I was merging some fileserver content, and realised I would inevitably end up with duplicates. “Aha”, I thought “time to use good old fdupes“. Well yes, except a few hours later, fdupes was still only at a few percent. Turns out running it on a collected merged mélange of files which are several terabytes in size is not a speedy process.

Enter jdupes, Jody Bruchon’s fork of fdupes. It’s reportedly many times faster than the original, but that’s only half the story. The key, as with things like Project Euler is to figure out the smart way of doing things– in this case smart way is to find duplicates on a subset of files. That might be between photo directories if you think you might have imported duplicates.

In my case, I care about disk space (still haven’t got that LTO drive), and so restricting the search to files over, say, 50 megabytes seemed reasonable. I could probably have gone higher. Even still, it finished in minutes, rather than interminable hours.

/jdupes -S -Z -Q -X size-:50M -r ~/storage/

NB: Jdoy Bruchon makes an excellent point below about the use of -Q. From the documentation:

-Q --quick skip byte-for-byte confirmation for quick matching
WARNING: -Q can result in data loss! Be very careful!

As I was going to manually review (± delete) the duplicates myself, potential collisions are not a huge issue. I would not recommend using it if data loss is a concern, or if using the automated removal option.

jdupes is in Arch AUR and some repos for Debian, but the source code is easy to compile in any case.

4 thoughts on “Speeding up fdupes”

  1. A very popular feature request is going to be fulfilled in the next few months:

    “Cache hash information across invocations,” basically a way to keep databases of the file hash data and file metadata so that comparisons of known files against new additions does not require touching the known files until the final byte-for-byte comparison.

    Also, be really careful with -Q, it does not check the files matched by hash for actual identical contents and could cause data loss in the event of a hash collision. My hash algorithm is not a “secure hash” so collisions are mathematically more likely than with, say, MD5 or SHA-family hashes. Admittedly, my tests show that my hash algorithm does not collide for most of the data I toss at it.

  2. That’s an excellent feature!

    I was thinking about something along those when I was originally watching fdupes slowly tick its way through files, but I must confess my thinking was more out of scope- “hey, what if it built a database of files, file sizes and hashes…”, but that is a slightly different tool!

    re: -Q, the warnings are a very good point.
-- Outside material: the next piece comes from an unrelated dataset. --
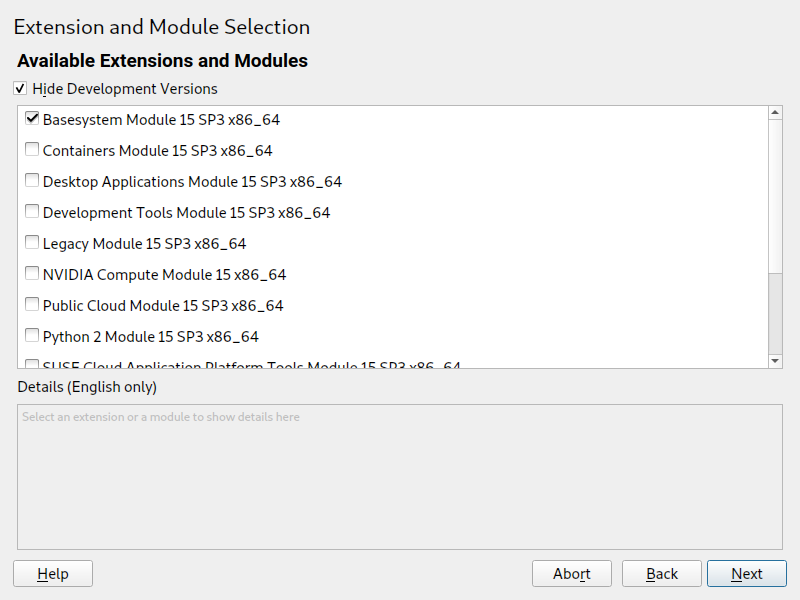Open the Help dialog
The width and height of the screenshot is (800, 600).
pos(52,574)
In my case I was happy about not doing a byte-for-byte comparison as the matches would be manually reviewed by me anyway, but I would definitely omit it if I was using automated deletion! I’ll edit a warning into the post.

    With the features and speedups you’ve implemented, here’s hoping your fork becomes the standard folks reach for when wanting to find/remove duplicate files. I came across it by searching something along the lines of ‘speed up fdupes’, and your blog post was the top result, so you’re doing well there!
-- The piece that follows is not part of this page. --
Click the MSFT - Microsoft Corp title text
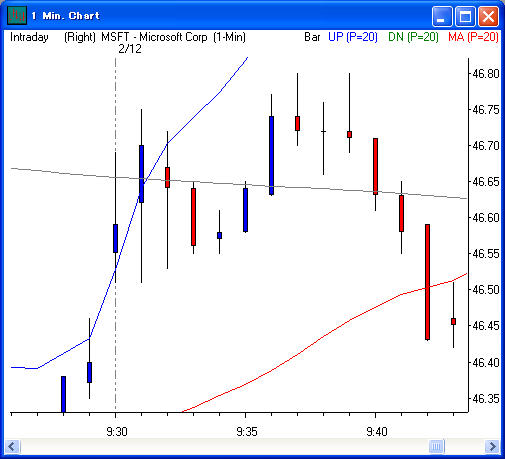 coord(154,37)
  3. I really tried hard to make fdupes as fast as possible, and I only started “marketing” jdupes the past year or so. One of the biggest slowdowns with fdupes is that it uses the MD5 hash algorithm which is a lot of unnecessary calculations; see, the hash code is only used to EXCLUDE files since differing hashes guarantees file differences, so collisions are only supposed to be a “problem” in that they cause file checking to move along to the next (longer) comparison stage inappropriately, and with a hash with good distribution but not necessarily “secure hash” level distribution, collisions are rare enough to not matter (I’ve refined jodyhash to the point that a “jdupes -d” run never reports more than “0 hash fail” which is the collision stat in the debug stats.)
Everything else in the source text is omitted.